RecruitingPhase 3NCT07217704

Using 18F-FAPI PET to Detect Metastatic Disease in Patients That Have Gastric or Esophageal Cancer.

A Phase 3, Multicenter, Prospective Open-Label Study of the Diagnostic Performance of [¹⁸F]FAPI-74 PET/CT for the Detection of Metastatic Disease in Adults With Gastric or Esophageal Cancer

Sponsor

SOFIE

Enrollment

200 participants

Start Date

Nov 14, 2025

Study Type

INTERVENTIONAL

Conditions

Esophageal Cancer Gastric Cancer (GC)Gastroesophageal Junction

Summary

This is a multi-site, open-label, non-randomized, single dose study to assess the clinical utility of \[¹⁸F\]FAPI-74 PET/CT in the detection of metastatic disease in individuals with pathologically confirmed gastric, gastroesophageal junction or esophageal cancer. Following screening, using a standardized administration protocol and dose, participants will undergo \[¹⁸F\]FAPI-74 PET/CT screening. SOC procedures and interventions will be captured during 3 months +/-14 days post injection. The primary objective is to evaluate the sensitivity and specificity of such \[¹⁸F\]FAPI-74 PET/CT using a composite SOT panel. The maximum expected duration of the trial is approximately 24 months from first patient screening to last patient SOC follow up.
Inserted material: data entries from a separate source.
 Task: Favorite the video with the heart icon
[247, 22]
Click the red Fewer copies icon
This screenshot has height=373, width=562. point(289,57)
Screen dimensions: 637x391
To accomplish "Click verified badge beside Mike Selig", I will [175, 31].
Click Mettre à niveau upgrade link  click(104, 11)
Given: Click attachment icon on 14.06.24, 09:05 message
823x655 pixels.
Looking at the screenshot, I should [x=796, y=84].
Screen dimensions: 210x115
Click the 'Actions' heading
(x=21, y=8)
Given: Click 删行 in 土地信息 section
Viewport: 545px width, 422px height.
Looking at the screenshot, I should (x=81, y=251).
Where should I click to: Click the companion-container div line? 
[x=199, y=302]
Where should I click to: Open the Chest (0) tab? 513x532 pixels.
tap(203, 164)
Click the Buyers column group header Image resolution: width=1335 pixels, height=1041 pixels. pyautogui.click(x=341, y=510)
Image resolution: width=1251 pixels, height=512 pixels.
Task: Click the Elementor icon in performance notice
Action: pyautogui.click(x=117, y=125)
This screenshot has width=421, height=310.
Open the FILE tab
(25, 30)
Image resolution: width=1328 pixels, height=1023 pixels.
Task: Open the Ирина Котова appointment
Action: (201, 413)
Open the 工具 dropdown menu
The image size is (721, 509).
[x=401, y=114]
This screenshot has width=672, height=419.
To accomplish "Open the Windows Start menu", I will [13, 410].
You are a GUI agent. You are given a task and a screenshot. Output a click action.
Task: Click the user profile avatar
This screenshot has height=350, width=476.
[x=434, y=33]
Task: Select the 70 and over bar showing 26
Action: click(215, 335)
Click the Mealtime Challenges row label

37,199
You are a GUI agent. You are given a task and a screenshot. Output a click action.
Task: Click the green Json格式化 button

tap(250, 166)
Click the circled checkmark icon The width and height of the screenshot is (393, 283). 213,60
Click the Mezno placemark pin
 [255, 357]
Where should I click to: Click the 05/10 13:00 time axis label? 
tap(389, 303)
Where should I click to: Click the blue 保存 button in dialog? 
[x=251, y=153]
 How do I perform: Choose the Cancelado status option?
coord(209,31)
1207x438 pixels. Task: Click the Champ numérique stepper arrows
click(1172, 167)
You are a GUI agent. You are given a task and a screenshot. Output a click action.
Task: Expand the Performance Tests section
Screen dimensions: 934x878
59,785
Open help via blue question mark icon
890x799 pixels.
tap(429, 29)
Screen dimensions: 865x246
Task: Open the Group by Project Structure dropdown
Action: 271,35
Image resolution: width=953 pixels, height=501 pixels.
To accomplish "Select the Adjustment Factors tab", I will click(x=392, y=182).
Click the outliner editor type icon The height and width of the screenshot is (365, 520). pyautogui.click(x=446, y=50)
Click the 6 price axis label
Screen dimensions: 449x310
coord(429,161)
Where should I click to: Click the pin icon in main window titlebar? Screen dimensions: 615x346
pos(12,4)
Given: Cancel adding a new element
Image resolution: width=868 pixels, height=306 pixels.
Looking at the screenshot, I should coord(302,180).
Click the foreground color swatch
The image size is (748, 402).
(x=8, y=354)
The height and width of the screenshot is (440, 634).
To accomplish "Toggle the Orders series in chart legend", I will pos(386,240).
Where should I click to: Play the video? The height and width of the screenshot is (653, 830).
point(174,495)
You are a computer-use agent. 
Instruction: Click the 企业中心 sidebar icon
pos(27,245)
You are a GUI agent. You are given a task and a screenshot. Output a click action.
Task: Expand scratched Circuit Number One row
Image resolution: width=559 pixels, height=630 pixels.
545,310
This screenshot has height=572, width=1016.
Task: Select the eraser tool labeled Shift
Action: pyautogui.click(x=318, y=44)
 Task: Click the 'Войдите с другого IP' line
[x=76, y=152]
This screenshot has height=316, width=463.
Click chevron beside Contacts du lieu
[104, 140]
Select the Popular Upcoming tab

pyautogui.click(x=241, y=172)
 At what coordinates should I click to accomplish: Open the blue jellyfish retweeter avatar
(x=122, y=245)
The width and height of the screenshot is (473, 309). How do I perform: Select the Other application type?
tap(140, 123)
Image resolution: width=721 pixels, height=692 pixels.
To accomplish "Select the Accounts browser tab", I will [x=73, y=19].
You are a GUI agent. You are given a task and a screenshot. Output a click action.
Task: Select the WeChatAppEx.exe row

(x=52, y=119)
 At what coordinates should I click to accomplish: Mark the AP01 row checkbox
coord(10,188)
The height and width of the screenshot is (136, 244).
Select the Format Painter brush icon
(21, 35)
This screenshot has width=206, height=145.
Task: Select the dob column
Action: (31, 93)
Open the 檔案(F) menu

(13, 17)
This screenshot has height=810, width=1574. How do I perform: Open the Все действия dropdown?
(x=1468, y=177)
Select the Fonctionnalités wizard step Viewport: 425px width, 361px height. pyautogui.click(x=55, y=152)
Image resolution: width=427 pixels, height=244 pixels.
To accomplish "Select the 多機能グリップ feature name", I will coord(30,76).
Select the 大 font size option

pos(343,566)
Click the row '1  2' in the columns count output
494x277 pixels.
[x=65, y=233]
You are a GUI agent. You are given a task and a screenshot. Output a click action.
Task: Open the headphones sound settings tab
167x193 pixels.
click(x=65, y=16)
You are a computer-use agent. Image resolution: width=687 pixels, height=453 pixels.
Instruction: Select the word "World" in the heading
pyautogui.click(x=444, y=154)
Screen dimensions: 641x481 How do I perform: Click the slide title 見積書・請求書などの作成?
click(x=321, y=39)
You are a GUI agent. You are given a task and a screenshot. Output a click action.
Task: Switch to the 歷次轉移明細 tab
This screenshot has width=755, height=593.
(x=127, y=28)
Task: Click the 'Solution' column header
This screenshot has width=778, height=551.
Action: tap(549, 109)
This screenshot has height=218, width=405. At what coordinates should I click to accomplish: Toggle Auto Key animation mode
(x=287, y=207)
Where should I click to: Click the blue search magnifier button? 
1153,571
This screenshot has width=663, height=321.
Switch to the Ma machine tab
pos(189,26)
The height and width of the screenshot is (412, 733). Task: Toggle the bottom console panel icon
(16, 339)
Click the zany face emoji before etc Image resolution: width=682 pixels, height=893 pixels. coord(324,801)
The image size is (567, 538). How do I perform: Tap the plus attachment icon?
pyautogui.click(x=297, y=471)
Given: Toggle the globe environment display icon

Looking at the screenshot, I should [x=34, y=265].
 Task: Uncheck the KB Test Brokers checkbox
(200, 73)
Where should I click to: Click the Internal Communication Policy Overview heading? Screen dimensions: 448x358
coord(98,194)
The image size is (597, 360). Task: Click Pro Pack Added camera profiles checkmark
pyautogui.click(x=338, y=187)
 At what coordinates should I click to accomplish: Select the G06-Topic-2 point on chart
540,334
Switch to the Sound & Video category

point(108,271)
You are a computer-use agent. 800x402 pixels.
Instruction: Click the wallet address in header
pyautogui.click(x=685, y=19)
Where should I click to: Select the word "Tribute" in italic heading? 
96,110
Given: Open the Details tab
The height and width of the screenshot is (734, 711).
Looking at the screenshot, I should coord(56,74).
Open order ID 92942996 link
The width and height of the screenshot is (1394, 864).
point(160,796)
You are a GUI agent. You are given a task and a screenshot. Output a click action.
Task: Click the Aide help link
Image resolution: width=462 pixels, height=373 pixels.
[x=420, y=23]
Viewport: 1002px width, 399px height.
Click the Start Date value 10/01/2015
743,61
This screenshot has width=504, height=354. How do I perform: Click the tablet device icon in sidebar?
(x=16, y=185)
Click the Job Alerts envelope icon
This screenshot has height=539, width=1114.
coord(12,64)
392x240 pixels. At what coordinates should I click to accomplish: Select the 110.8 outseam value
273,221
The participants will be followed-up for safety for 24 to 72 hours after the dose of \[¹⁸F\]FAPI-74 PET/CT.

Eligibility

Min Age: 18 Years

Inclusion Criteria6

Male and female adults ≥ 18 years.
Participants with confirmed gastric, esophageal or gastroesophageal malignancy undergoing staging evaluation for treatment planning.
Eastern Cooperative Oncology Group (ECOG) performance status ≤2.
Provided signed, written informed consent prior to any study-related procedures.
Participants are required to have a ceCT scan of chest, abdomen and pelvis as per standard clinical practice and practice guidelines either 21 days or less prior to entry or planned within 21 days of \[¹⁸F\]FAPI-74 administration.
For women who are not postmenopausal (two years of amenorrhea) or surgically sterile (absence of ovaries and/or uterus): agreement to use medically accepted, highly effective methods of contraception (e.g., hormonal implants, combined oral contraceptives, vasectomized partner, during the trial intervention period.

Exclusion Criteria12

Unequivocal evidence of metastases at the time of enrollment that would preclude surgery as a treatment option.
Known hypersensitivity to \[¹⁸F\]FAPI-74.
Administration of another investigational diagnostic or therapeutic product within 30 days prior to \[¹⁸F\]FAPI-74 administration.
Prior administration of a radiopharmaceutical within 10 half-lives of that product from the time of \[¹⁸F\]FAPI-74 administration.
Previous cancer (except basal cell carcinoma of the skin or in situ carcinoma of the cervix/uterus (participants treated with curative intent and disease free for more than 5 years are permitted).
Hepatic function: T. bili \>1.5X ULN or alk phos, ALT, or AST \>5X ULN
Renal function: GFR \< 30 mL/min
Pregnant or currently breast feeding (a negative pregnancy test is required in women of childbearing potential).
Inability to undergo the PET/CT scanning procedure.
Inflammatory bowel disease (Crohn's disease, ulcerative colitis)
Sarcoidosis
Treatment, including chemotherapy, radiation, immunotherapy or surgery for curative intent of Gastroesophageal cancers

Interventions

DRUG[18F]FAPI-74 PET/CT

\[18F\]FAPI-74 is a radioactive diagnostic agent indicated for use with Positron Emission Tomography (PET) imaging for the detection of Fibroblast Activation Protein (FAP) positive cancer cells and cancer-associated fibroblasts (CAF) in patients with gastric or esophageal cancers.